Arithmetic Progression: $ \log(2), \log(2\sin(x)-1),\log(1-y)$ , Solve for possible values of $y$

Question

Question: An arithmetic sequence is a sequence of numbers such that the difference between the consecutive terms is constant.
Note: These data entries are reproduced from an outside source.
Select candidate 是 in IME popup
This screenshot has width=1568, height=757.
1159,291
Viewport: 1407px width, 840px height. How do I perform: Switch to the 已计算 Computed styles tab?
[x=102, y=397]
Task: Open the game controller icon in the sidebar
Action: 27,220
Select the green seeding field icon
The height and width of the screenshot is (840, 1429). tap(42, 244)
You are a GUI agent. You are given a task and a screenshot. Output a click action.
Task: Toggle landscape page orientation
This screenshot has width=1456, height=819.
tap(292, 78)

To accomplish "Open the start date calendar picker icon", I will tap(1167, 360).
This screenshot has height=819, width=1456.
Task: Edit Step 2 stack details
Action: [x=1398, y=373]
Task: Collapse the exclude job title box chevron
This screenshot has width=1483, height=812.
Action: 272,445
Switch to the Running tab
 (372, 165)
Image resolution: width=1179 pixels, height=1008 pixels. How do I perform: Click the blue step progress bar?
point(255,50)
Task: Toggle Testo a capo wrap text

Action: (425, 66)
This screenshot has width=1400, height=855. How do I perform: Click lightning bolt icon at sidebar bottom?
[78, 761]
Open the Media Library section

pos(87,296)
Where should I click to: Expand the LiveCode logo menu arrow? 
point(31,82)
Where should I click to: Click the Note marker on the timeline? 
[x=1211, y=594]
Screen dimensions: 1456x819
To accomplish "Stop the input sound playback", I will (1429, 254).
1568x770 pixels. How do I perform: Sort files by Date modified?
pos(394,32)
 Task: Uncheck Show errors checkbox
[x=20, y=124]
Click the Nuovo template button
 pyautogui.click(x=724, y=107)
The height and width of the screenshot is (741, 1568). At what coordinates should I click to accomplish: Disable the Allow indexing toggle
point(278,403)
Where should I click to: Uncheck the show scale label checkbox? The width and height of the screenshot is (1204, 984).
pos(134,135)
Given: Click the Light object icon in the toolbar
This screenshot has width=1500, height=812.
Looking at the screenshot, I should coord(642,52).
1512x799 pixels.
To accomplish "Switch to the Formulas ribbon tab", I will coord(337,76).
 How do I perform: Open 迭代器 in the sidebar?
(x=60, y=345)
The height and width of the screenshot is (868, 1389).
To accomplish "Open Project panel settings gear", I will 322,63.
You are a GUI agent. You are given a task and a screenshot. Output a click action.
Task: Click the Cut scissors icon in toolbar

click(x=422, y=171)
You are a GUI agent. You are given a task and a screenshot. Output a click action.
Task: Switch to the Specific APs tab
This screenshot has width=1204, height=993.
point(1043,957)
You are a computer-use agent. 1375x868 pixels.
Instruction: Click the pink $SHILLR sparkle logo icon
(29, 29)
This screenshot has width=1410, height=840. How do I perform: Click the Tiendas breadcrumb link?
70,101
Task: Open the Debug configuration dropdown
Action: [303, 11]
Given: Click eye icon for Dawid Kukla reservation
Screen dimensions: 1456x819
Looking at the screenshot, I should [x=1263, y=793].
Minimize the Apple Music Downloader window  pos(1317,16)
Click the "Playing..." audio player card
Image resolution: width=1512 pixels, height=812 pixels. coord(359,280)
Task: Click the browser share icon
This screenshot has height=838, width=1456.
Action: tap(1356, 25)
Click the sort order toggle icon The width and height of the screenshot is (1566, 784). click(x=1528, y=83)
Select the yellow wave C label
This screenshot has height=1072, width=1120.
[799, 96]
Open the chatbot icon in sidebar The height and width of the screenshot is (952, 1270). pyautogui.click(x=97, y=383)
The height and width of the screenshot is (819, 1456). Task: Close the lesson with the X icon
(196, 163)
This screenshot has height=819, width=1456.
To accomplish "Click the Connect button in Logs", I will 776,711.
The following numbers form three consecutive terms of an arithmetic sequence, for some real $x$ and $y$$:$

$$ \log(2), \log(2\sin(x)-1),\log(1-y)$$

Find the range of possible values of $y$.

What I have attempted:

I know that in an arithmetic progression such as

$$ a,b,c$$

that

$$ b-a = c-b $$

$$ 2b = a+c$$

$$ b = \frac{a+c}{2}$$

So by using this formula in the given sequence

$$ \frac{\log(2) + \log(1-y)}{2} = \log(2\sin(x)-1)$$

$$ \log(2(1-y) = 2\log(2\sin(x)-1) $$

$$ \log(2-2y) = \log((2\sin(x)-1)^2) $$

$$ 2-2y = (2\sin(x)-1)^2$$

$$ 2-(2\sin(x)-1)^2 = 2y $$

$$ y = \frac{2-(2\sin(x)-1)^2 }{2} $$

But here I am stuck , how am I suppose to find the range of values of $y$ , because there is a $\sin(x)$?

Answer 1

Severely edited:

$$-1 \le \sin(x) \le 1$$ $$-2 \le 2\sin(x) \le 2$$ $$-3 \le 2\sin(x)-1 \le 1$$

but we may be restricted to cases where $0 \lt 2\sin(x)-1$ so that we can take the real logarithm so

$$0 \lt 2\sin(x)-1 \le 1$$

and $\log(a),\log(b),\log(c)$ are in arithmetic progression when $a,b,c$ are in geometric progression, i.e. when $a = \frac{b^2}{c}$ and $c = \frac{b^2}{a}$, and this means

$$0 \lt (2\sin(x)-1)^2 \le 1$$ $$0 \lt \frac{(2\sin(x)-1)^2}{2} \le \frac12$$ $$\frac12 \le 1-\frac{(2\sin(x)-1)^2}{2} \lt 1$$

which is a potential range for $y$

Answer 2

Hint $$-1\leq sin(x) \leq1$$ now log isnt defined for negative values of so $0< y< 1$ for log and accordingly $x$

Answer 3

Taking from your last line: $y = \dfrac{2 - 4\sin^2 x + 4\sin x - 1}{2}= \dfrac{-4\sin^2x + 4\sin x + 1}{2} = f(t), - 1\leq t \leq 1, t = \sin x$. You can find the min and max of $f(t)$ and it will give you the range for $y$.